Research
Research
Job Market Paper
This paper examines how heterogeneity in the taste for luxury consumption contributes to occupational sorting and, consequently, to the intergenerational correlation of income and consumption. I show that individuals with a higher taste for luxury consumption demonstrate lower risk-aversion and a higher IES. As a result, they are more willing to sort into risky, back-loaded occupations with higher lifetime earnings. Using expanded consumption data from the PSID, I document substantial variation in luxury expenditure shares and show that these shares are correlated between childhood and adulthood. I interpret these facts as evidence that heterogeneous tastes for luxury are transmitted intergenerationally, with childhood consumption experiences shaping adult preferences for luxury versus necessity. To quantify this mechanism, I develop a two-generation model of the household in which parental influence over children’s luxury tastes affects occupational choice. Shutting down the intergenerational transmission of luxury taste reduces the intergenerational correlation of income by 12.4%, indicating that this mechanism explains a meaningful share of persistence in economic status.
Working Papers
The Healthy Wealthy (or Vice Versa): Disentangling Health-Preserving Wealth Effects from Longevity Expectations (In Progress)
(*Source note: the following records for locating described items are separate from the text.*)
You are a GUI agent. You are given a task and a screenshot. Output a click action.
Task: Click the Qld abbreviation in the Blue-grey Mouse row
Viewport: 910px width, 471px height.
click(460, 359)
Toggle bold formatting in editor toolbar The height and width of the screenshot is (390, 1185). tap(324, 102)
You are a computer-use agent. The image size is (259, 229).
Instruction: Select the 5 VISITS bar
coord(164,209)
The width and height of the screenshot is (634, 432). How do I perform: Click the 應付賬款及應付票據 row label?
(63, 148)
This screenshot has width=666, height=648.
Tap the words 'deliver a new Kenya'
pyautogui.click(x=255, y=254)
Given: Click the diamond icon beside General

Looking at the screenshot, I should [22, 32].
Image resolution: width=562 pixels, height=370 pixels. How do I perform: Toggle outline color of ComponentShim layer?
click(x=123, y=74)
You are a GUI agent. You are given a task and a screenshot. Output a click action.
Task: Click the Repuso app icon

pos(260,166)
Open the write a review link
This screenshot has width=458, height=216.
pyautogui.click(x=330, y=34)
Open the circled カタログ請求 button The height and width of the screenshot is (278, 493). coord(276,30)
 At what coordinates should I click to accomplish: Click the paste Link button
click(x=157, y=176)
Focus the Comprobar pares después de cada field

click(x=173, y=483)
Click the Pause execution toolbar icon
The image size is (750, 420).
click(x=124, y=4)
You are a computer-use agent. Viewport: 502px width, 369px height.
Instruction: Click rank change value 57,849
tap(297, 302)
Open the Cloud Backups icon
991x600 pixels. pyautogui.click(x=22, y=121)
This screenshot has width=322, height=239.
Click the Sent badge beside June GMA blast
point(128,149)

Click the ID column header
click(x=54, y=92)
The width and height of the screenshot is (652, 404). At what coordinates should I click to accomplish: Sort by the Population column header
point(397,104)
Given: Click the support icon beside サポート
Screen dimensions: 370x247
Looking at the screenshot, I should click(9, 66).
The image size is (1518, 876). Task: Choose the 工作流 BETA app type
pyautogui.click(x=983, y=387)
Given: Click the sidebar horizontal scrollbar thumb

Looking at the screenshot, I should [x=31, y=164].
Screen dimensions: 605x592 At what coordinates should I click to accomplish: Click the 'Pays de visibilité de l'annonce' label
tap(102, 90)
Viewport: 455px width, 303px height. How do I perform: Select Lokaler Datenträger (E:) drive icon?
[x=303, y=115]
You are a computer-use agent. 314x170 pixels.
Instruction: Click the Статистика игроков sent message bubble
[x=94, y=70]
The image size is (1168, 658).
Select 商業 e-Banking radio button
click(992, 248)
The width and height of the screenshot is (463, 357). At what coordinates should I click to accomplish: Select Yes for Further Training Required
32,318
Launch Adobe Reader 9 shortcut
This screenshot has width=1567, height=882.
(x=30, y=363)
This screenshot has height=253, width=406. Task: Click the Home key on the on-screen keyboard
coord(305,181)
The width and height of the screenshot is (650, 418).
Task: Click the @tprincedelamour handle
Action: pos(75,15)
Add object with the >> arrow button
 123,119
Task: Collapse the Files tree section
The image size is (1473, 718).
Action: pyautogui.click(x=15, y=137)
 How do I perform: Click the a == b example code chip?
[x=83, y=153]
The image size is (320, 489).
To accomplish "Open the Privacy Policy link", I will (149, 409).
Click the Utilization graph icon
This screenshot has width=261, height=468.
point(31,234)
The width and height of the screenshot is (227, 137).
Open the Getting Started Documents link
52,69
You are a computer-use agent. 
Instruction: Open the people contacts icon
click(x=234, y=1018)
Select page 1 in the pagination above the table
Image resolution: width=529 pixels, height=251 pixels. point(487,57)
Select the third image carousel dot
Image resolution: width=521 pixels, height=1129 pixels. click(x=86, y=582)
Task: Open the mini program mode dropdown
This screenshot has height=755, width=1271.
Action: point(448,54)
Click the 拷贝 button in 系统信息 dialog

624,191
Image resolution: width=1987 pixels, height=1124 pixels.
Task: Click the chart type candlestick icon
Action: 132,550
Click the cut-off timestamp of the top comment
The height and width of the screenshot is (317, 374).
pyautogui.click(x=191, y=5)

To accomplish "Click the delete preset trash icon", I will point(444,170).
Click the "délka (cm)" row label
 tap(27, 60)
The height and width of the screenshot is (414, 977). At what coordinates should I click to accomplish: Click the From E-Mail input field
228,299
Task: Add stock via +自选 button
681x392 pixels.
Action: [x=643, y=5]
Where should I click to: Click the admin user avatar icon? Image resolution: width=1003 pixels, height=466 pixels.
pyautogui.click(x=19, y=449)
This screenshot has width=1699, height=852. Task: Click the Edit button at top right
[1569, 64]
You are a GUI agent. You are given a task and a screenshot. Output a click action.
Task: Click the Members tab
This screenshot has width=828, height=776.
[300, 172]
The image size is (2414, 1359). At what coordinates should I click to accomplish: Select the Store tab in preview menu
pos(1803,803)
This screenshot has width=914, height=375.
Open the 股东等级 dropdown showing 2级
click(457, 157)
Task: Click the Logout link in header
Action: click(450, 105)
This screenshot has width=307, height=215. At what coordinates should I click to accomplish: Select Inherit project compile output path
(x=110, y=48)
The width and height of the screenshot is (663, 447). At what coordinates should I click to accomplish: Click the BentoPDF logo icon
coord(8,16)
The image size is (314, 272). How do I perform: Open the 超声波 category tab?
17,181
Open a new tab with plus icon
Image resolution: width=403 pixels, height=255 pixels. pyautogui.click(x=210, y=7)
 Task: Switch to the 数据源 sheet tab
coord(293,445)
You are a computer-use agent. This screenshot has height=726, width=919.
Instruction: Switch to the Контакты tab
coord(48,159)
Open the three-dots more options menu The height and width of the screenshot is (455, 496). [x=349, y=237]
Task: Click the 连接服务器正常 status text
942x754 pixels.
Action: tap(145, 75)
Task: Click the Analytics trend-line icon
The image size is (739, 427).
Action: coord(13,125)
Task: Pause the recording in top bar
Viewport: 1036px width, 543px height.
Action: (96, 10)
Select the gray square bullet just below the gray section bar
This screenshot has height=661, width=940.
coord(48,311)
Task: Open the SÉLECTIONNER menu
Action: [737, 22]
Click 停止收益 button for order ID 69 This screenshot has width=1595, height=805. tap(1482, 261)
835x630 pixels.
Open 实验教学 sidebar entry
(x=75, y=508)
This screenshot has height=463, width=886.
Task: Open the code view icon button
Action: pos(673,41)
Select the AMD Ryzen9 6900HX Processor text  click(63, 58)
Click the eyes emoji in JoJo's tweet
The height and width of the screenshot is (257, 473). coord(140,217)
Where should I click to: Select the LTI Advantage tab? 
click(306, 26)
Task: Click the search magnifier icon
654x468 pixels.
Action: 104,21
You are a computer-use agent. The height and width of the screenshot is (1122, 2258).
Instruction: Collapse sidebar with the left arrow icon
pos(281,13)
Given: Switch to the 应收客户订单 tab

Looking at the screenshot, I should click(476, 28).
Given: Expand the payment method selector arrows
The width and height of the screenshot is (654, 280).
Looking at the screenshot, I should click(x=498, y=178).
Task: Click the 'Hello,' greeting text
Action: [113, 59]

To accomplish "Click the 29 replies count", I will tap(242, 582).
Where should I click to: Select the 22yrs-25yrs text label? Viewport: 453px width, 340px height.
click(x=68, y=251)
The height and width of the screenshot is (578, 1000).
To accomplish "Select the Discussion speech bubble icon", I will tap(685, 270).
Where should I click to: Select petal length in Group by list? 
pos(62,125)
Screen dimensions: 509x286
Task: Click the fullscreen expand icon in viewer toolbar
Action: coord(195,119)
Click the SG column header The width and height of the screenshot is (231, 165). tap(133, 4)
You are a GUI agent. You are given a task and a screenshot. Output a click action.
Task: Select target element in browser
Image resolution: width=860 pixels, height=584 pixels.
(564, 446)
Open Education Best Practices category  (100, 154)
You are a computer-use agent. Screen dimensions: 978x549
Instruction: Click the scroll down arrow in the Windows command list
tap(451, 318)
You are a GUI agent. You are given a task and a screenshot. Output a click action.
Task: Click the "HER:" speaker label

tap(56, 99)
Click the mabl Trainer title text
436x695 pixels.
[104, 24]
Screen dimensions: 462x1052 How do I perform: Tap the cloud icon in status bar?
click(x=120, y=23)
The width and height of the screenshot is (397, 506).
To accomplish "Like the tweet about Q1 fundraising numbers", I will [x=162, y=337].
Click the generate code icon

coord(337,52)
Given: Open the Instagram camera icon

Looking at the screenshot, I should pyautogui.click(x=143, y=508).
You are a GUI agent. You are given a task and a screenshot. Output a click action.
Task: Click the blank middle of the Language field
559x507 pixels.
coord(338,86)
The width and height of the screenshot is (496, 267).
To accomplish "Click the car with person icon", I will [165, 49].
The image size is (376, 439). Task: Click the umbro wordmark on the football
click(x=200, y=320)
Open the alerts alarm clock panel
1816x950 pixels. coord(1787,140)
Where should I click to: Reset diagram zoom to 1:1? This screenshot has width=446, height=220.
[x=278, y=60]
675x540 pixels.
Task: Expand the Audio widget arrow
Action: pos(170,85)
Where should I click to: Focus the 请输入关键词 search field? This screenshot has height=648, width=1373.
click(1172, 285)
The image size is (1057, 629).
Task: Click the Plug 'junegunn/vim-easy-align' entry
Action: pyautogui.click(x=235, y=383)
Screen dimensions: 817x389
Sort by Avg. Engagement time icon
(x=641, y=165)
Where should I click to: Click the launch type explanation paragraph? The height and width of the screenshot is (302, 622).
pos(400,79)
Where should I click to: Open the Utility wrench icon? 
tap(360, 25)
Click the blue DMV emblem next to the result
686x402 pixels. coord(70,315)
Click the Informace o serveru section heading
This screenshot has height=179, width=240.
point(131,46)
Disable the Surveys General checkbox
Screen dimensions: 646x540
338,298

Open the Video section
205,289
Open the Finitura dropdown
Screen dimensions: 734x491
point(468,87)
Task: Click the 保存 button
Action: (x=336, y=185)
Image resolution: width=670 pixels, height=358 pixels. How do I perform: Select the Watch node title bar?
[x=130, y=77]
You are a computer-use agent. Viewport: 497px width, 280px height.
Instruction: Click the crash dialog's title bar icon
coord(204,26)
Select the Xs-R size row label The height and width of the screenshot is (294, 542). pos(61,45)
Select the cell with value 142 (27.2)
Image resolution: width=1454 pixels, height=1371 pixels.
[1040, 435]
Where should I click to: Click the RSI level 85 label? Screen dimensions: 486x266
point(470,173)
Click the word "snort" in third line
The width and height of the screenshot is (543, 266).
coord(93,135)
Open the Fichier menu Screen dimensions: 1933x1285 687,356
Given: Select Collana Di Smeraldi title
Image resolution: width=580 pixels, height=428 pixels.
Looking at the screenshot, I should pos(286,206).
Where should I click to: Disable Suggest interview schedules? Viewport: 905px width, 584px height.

Wealth is widely considered to be “health-preserving,” yet it remains an empirical challenge to separate these effects from the endogenous savings targets of individuals with different expected longevities. Naturally, individuals who expect to live longer will save more. This paper disciplines endogenous savings behavior by studying how consumption and saving respond to shocks to expected longevity. I use parental health and mortality events as novel sources of variation in individuals’ perceived longevity. I first show that subjective mortality beliefs increase sharply following a parent’s death, with larger updates when the parent dies younger. I then show that individuals increase consumption following a parental death or negative health shock and reduce it following positive parental health shocks. Again, these magnitudes are declining in parental age at the event. These findings suggest that individuals learn about their own expected longevities from their parents’ health outcomes and adjust their consumption–saving behavior accordingly. I develop a model of learning about heterogeneous health types with health-preserving wealth effects, which allows me to disentangle the direct effect of wealth on health from the endogenous response of savings to expected longevity.